## AIM OF THE TASK
For the entries below, repeat exactly each line starting with the one that contains "Select Standard Satellite map style" and going on through the one that contains "Viewport: 650px width, 450px height.", and no others.

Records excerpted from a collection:
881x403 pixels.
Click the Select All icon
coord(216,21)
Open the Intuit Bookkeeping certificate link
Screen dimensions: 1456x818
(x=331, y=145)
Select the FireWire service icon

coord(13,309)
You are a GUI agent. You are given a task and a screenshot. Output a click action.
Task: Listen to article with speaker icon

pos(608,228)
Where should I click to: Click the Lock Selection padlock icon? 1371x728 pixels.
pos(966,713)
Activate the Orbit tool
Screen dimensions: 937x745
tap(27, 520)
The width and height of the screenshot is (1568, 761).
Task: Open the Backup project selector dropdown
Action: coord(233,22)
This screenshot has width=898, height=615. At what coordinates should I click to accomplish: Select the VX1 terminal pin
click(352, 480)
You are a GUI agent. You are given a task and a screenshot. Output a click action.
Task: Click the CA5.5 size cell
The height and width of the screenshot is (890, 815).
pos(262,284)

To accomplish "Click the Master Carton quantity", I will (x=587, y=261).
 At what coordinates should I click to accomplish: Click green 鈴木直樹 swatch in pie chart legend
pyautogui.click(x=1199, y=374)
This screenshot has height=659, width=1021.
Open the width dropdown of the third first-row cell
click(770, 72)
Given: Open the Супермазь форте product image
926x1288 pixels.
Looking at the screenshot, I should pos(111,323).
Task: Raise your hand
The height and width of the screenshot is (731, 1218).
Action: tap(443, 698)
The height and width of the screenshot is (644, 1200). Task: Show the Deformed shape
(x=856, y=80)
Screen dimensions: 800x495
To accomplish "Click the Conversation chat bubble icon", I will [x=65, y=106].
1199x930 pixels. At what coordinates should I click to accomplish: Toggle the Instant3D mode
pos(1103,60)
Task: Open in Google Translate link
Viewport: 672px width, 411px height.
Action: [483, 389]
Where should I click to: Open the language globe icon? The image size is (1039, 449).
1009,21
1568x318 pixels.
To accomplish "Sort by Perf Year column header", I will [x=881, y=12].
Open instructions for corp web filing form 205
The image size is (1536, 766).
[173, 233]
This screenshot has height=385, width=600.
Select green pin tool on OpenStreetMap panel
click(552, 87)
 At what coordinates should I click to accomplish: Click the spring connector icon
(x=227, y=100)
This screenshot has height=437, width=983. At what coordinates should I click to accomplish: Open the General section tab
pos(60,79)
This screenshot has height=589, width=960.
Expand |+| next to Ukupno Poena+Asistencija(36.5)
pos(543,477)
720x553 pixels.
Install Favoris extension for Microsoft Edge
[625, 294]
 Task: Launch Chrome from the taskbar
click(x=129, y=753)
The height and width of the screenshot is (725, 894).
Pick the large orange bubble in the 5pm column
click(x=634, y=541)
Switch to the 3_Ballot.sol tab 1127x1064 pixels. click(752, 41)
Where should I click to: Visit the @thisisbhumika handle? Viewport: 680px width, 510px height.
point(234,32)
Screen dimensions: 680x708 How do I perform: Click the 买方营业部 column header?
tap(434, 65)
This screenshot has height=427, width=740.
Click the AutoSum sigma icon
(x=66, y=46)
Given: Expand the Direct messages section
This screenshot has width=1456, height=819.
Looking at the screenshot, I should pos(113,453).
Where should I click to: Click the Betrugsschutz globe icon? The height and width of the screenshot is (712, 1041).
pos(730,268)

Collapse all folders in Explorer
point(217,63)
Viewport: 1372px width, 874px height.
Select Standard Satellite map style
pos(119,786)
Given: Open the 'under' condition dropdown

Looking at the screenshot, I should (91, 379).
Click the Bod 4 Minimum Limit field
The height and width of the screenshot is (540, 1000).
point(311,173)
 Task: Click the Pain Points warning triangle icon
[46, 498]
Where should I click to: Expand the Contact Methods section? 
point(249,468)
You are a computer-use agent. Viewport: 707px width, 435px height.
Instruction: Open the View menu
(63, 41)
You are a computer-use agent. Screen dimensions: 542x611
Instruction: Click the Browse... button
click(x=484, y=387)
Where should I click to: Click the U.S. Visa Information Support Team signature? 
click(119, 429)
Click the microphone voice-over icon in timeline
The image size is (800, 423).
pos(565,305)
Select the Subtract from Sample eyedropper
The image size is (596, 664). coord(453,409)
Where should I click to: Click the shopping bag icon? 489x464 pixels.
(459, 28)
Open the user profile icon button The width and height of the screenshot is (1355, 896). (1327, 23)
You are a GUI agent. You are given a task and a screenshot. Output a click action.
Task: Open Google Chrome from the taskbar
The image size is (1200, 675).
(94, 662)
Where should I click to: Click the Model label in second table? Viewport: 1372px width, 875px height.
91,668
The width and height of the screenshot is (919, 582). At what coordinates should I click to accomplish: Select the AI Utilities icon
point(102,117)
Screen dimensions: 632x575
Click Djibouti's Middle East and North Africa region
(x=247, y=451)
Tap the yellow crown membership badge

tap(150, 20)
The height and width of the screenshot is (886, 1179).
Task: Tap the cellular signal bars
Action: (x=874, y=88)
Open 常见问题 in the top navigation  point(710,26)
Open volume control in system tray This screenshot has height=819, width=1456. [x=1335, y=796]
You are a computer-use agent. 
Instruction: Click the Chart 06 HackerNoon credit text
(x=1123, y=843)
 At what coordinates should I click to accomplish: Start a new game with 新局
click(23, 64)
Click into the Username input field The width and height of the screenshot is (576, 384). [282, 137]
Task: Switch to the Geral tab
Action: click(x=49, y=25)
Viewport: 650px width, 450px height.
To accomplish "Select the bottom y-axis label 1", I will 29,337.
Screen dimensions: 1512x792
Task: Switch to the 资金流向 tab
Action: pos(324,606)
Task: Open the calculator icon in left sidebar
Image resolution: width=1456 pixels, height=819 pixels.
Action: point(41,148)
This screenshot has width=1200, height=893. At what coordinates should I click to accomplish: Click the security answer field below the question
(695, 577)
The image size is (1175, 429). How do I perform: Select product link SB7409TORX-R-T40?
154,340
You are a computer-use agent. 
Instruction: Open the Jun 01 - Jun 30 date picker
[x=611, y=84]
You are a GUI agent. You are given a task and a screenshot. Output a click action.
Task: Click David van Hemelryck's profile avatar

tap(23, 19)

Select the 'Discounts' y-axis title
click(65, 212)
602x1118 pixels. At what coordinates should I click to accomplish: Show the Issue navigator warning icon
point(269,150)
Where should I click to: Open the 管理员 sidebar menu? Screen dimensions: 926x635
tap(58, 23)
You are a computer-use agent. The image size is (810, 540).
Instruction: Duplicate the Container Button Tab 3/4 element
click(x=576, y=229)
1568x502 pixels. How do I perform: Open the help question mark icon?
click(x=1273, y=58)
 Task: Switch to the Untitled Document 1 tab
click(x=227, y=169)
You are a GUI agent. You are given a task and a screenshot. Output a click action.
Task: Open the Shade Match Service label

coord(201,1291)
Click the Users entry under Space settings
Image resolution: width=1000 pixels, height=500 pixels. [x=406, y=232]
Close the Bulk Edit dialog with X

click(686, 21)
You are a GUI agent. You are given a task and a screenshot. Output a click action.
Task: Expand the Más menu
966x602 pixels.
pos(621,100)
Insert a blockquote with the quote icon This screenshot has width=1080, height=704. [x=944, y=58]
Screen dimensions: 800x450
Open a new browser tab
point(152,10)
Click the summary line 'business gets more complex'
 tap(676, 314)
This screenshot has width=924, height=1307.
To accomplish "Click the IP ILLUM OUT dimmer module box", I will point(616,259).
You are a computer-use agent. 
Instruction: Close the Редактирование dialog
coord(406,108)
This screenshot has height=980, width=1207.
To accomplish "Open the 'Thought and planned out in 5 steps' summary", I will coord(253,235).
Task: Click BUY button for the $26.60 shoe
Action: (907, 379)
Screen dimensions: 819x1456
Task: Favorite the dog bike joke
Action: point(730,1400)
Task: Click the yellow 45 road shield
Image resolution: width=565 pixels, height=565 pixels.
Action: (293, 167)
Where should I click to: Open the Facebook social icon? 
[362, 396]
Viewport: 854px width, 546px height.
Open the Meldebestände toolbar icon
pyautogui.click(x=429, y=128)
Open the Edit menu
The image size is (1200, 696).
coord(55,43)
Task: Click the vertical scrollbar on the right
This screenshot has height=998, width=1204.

## RESPONSE TO THE TASK
Select Standard Satellite map style
pos(119,786)
Given: Open the 'under' condition dropdown

Looking at the screenshot, I should (91, 379).
Click the Bod 4 Minimum Limit field
The height and width of the screenshot is (540, 1000).
point(311,173)
 Task: Click the Pain Points warning triangle icon
[46, 498]
Where should I click to: Expand the Contact Methods section? 
point(249,468)
You are a computer-use agent. Viewport: 707px width, 435px height.
Instruction: Open the View menu
(63, 41)
You are a computer-use agent. Screen dimensions: 542x611
Instruction: Click the Browse... button
click(x=484, y=387)
Where should I click to: Click the U.S. Visa Information Support Team signature? 
click(119, 429)
Click the microphone voice-over icon in timeline
The image size is (800, 423).
pos(565,305)
Select the Subtract from Sample eyedropper
The image size is (596, 664). coord(453,409)
Where should I click to: Click the shopping bag icon? 489x464 pixels.
(459, 28)
Open the user profile icon button The width and height of the screenshot is (1355, 896). (1327, 23)
You are a GUI agent. You are given a task and a screenshot. Output a click action.
Task: Open Google Chrome from the taskbar
The image size is (1200, 675).
(94, 662)
Where should I click to: Click the Model label in second table? Viewport: 1372px width, 875px height.
91,668
The width and height of the screenshot is (919, 582). At what coordinates should I click to accomplish: Select the AI Utilities icon
point(102,117)
Screen dimensions: 632x575
Click Djibouti's Middle East and North Africa region
(x=247, y=451)
Tap the yellow crown membership badge

tap(150, 20)
The height and width of the screenshot is (886, 1179).
Task: Tap the cellular signal bars
Action: (x=874, y=88)
Open 常见问题 in the top navigation  point(710,26)
Open volume control in system tray This screenshot has height=819, width=1456. [x=1335, y=796]
You are a computer-use agent. 
Instruction: Click the Chart 06 HackerNoon credit text
(x=1123, y=843)
 At what coordinates should I click to accomplish: Start a new game with 新局
click(23, 64)
Click into the Username input field The width and height of the screenshot is (576, 384). [282, 137]
Task: Switch to the Geral tab
Action: click(x=49, y=25)
Viewport: 650px width, 450px height.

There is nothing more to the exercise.